● PROBLEM STATEMENT: Put every line of the records below into a numbered list, omitting blank lines and leaving out the pictures.
Start DATA FOR THIS EXERCISE
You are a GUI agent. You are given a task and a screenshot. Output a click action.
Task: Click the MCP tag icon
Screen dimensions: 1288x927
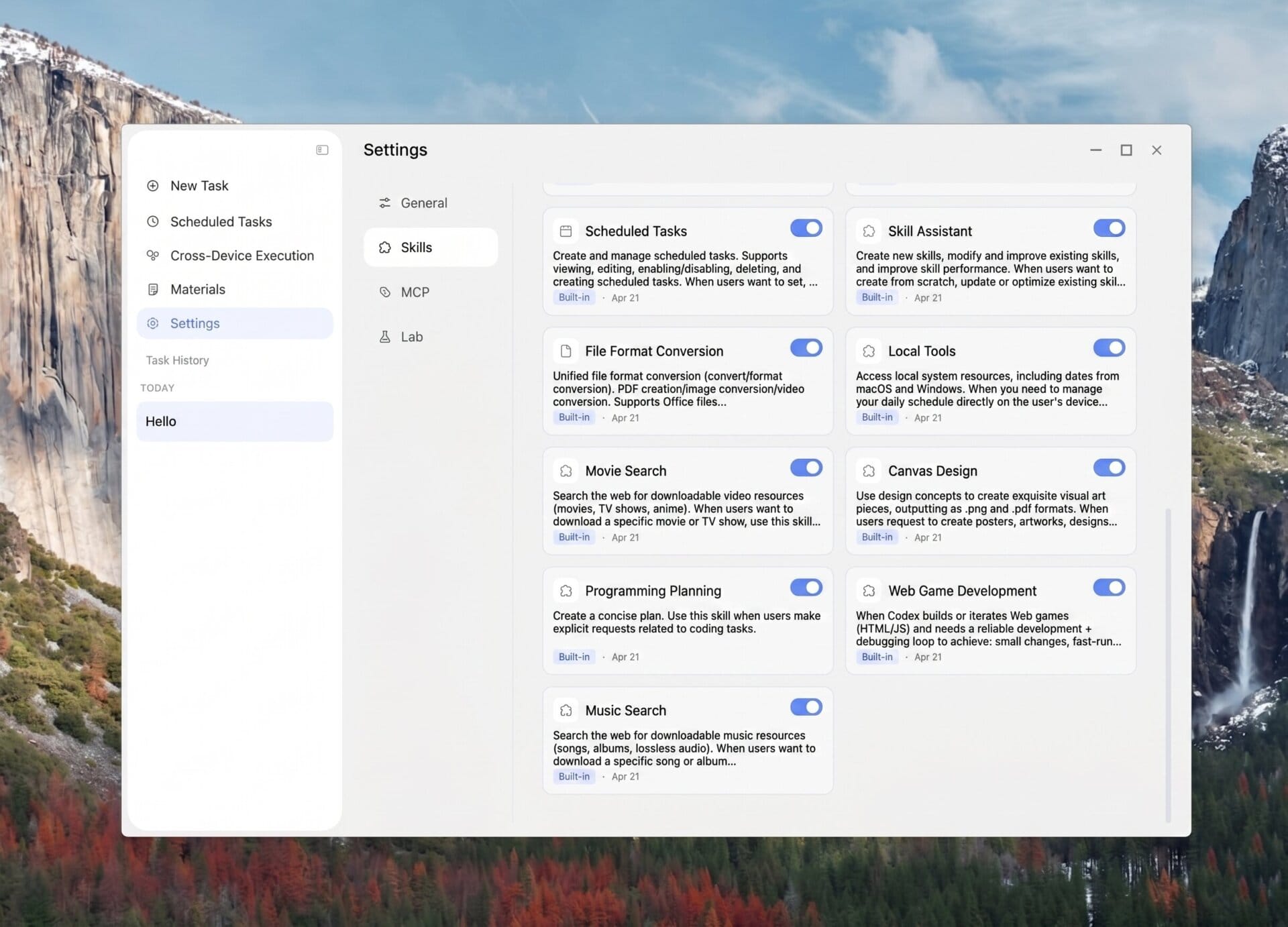[384, 292]
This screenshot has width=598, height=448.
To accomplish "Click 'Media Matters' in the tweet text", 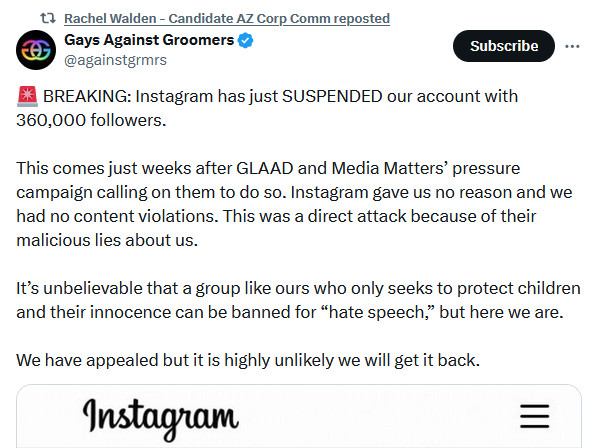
End DATA FOR THIS EXERCISE
● TASK RESULT:
1. You are a GUI agent. You are given a task and a screenshot. Output a click action.
2. Task: Click the MCP tag icon
3. Screen dimensions: 1288x927
4. [384, 292]
5. This screenshot has width=598, height=448.
6. To accomplish "Click 'Media Matters' in the tweet text", 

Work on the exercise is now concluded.